I soggetti collettivi sono più forti dei soggetti individuali.
Se più punti di vista individualisti si uniscono nell'io di un popolo, sono più avanti nel cammino verso l'io assoluto attraverso i dotti. Il ruolo di popolo leader, nel Romanticismo spetta al popolo tedesco Fichte dedica discorsi alla nazione tedesca.
Secondo gli altri filosofi (escluso Kant) la ragion pratica è più universale della ragion pura.
Primato ragion pratica: la conoscenza deve ricondurre all'azione. La pratica consegue questa consapevolezza e deve renderla sempre meno.
Non io:devo trasformare il reale/realtà l'inverno ideale; devo trasformare il mondo in mio.
C'è una maggiore strumentalità della conoscenza rispetto a Kant.
La conoscenza è il riconoscimento che la realtà non è il contrario di Dio.
Filosofia politica e anarchia
Dal punto di vista della politica Fichte ritiene che ogni io aspira l'assoluto, c'è una coincidenza tra libertà e assoluto perché ciò che è assoluto non dipende dal nulla se non da se stesso. Ogni io aspira a essere libero. Come discorso politico questo significa che c'è una tendenza all'anarchia.
Se ciascuno di noi seguisse la propria ragione sarebbe libero, quindi i nostri io devono aspirare alla libertà politicamente vuol dire che la forma politica della libertà l'anarchia (realizzazione della propria libertà).
Libertà=obbedire alla ragione.
L'anarchia un'utopia. Utopia il fatto che una meta sia utopia nulla le toglie di essere meta.
L'anarchia è "libertà in" perchè è fatto con convinzione, infatti la libertà da non è fatta con convinzione.
Importanza del popolo e della cultura
È un'opera testimonia una visione che non è chiusa. Chiudere alle merci perché la merce porta con se la cultura. Il popolo, non solo per Fichte, ma per tutto il romanticismo è un soggetto.
L'io Deve sentirsi un tutt'uno con gli altri in questo macro soggetto che il popolo.
Ciascuno di noi deve sacrificarsi per la collettività. Ciascun popolo è importante che abbia una propria cultura, una propria personalità spirituale. Una visione che non significhi la perdita della propria nazionalità.
Lo stato commerciale chiuso è finalizzato proprio a questo. I popoli non si devono confondere tra di loro. L'intellettuale non è uno diverso dagli altri, ma ha quel tipo di personalità per cui devono dare voce a ciò che avvertono.
L'intreccio tra i popoli non deve essere confusionale, ma deve collaborare per avvicinarsi al l'io assoluto.
Domande da interrogazione
- Qual è il contributo di Kant all'idealismo secondo il testo?
- Quali sono i tre principi dell'io secondo Fichte?

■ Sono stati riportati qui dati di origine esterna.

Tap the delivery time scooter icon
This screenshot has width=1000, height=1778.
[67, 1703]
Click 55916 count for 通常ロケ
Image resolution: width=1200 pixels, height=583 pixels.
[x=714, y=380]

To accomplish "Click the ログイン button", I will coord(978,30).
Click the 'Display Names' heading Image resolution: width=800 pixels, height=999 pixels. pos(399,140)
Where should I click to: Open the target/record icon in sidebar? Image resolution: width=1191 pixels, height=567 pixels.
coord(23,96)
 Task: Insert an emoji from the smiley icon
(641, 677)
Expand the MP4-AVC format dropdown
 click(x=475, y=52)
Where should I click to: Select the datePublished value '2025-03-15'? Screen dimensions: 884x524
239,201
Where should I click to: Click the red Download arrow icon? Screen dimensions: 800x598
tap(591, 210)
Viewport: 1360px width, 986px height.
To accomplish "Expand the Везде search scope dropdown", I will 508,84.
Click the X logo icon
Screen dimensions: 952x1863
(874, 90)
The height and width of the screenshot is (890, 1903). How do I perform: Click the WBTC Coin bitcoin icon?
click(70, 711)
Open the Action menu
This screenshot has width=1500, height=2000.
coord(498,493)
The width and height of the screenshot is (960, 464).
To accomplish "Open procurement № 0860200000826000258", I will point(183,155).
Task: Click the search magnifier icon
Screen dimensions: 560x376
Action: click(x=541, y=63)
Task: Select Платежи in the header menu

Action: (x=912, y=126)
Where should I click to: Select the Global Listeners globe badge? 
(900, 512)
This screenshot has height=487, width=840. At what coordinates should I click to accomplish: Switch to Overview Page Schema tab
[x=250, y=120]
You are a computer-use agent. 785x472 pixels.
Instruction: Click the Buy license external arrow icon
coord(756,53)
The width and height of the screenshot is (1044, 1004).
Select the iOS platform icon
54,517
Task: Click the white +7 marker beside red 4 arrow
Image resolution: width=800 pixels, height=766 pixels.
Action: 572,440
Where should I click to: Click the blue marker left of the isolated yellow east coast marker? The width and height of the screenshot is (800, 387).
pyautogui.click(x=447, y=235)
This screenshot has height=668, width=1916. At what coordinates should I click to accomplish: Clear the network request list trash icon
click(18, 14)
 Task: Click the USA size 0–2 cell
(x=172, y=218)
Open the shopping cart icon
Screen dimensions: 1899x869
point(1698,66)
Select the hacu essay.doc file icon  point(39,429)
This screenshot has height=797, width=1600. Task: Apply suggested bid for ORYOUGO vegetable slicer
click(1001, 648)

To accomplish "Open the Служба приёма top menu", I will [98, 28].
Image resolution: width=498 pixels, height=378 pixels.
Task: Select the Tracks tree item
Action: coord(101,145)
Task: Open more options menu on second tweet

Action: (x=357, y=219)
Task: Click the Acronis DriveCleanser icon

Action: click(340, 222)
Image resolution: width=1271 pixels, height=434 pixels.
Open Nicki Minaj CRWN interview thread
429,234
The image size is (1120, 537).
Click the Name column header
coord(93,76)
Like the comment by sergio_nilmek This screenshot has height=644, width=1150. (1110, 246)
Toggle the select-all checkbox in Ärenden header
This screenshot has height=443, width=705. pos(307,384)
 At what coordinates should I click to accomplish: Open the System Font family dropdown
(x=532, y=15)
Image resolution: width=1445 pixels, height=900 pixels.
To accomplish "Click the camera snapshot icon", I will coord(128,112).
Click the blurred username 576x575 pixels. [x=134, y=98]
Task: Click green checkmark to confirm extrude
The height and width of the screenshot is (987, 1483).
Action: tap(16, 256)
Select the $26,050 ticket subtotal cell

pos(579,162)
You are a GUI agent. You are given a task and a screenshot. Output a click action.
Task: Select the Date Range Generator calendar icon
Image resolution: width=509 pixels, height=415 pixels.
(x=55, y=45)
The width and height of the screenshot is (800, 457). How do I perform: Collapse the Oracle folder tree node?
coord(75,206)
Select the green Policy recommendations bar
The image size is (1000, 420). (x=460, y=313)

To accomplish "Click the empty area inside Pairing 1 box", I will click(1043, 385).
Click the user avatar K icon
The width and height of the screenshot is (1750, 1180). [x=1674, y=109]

- Come si manifesta la visione etica di Fichte?
- Qual è la posizione di Fichte riguardo alla politica e all'anarchia?
- Qual è l'importanza del popolo e della cultura secondo Fichte?
Kant ha superato il dogmatismo con la sua rivoluzione copernicana, affermando che il soggetto deve costruire l'oggetto, il che implica che la conoscenza è una combinazione di materia e forma.
I tre principi dell'io sono: l'incondizionato, che afferma che l'io è assoluto e non dipende da nulla; la libertà, che deve essere conquistata; e la consapevolezza del non io, che limita l'io stesso.
Fichte sostiene che l'azione etica deve trasformare il reale in ideale, enfatizzando l'importanza del desiderio come fonte di vitalità e la necessità di un continuo impegno verso l'ideale.
Fichte crede che ogni io aspiri all'assoluto e che la libertà politica si realizzi attraverso l'anarchia, intesa come obbedienza alla propria ragione e come un'utopia da perseguire.
Fichte sottolinea che il popolo è un soggetto collettivo fondamentale, e ogni individuo deve sacrificarsi per la collettività, mantenendo la propria cultura e personalità spirituale senza confondersi con gli altri popoli.